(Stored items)
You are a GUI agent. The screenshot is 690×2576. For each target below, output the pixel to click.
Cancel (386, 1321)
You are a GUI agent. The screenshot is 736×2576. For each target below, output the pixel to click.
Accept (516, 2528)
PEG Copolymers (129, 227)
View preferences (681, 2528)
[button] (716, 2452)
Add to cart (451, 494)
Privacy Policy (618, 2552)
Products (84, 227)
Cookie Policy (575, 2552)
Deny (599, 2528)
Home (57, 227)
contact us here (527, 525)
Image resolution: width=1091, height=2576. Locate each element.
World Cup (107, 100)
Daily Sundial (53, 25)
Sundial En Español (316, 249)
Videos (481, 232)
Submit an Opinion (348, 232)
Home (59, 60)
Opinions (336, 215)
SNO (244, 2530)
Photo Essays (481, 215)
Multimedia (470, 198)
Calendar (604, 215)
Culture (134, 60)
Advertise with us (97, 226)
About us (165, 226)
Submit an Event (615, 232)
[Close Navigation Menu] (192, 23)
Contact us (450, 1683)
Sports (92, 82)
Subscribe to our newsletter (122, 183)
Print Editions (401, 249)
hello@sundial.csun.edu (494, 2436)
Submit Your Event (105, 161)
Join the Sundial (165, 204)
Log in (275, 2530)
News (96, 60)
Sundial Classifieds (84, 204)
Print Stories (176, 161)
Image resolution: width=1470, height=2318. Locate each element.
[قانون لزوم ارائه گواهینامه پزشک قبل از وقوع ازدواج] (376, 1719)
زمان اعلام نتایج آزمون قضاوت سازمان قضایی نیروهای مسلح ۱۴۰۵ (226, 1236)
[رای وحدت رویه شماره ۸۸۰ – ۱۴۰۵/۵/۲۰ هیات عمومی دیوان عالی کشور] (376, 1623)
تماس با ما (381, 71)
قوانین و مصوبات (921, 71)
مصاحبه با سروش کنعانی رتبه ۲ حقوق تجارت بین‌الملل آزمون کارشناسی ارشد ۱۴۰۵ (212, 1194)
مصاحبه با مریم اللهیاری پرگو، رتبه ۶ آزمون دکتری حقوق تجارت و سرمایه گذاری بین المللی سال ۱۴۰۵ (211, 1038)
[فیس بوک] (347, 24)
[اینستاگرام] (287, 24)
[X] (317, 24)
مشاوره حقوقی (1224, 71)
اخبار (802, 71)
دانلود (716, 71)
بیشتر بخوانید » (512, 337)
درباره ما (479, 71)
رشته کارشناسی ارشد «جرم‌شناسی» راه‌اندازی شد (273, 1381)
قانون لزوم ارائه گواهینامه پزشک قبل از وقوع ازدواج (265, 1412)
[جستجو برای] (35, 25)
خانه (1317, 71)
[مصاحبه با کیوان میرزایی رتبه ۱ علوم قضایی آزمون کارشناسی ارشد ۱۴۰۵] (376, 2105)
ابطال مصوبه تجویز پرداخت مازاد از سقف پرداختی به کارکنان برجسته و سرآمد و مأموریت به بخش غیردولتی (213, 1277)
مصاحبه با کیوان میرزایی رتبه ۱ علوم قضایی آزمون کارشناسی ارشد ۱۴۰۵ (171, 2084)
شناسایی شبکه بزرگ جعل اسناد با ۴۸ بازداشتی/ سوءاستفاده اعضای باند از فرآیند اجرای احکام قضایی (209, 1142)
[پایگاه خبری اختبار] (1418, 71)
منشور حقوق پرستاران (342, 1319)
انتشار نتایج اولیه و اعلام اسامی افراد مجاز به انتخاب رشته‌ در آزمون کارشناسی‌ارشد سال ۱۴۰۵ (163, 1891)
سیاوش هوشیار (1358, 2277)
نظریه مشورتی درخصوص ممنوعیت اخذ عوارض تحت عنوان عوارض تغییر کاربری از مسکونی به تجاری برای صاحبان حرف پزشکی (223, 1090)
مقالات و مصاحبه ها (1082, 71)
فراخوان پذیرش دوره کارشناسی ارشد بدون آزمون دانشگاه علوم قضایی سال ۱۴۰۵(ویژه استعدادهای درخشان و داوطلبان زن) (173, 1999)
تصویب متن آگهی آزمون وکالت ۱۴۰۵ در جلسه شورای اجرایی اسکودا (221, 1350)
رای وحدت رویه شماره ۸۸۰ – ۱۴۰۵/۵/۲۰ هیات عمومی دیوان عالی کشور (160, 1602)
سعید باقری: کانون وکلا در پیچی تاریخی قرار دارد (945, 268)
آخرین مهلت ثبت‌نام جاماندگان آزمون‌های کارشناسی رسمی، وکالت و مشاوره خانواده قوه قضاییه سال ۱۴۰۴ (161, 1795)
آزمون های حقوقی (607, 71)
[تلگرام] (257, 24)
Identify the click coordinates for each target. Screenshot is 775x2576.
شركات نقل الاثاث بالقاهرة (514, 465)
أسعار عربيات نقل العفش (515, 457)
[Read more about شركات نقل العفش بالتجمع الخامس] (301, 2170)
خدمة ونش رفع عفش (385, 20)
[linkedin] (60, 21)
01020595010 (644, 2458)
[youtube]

= Action item =
What do the lines from the one with "أسعار عربيات نقل العفش (515, 457)" through the last line of the entries say? Print them word for word, both ends included, and nothing else.

= Reply to the task =
أسعار عربيات نقل العفش (515, 457)
[Read more about شركات نقل العفش بالتجمع الخامس] (301, 2170)
خدمة ونش رفع عفش (385, 20)
[linkedin] (60, 21)
01020595010 (644, 2458)
[youtube]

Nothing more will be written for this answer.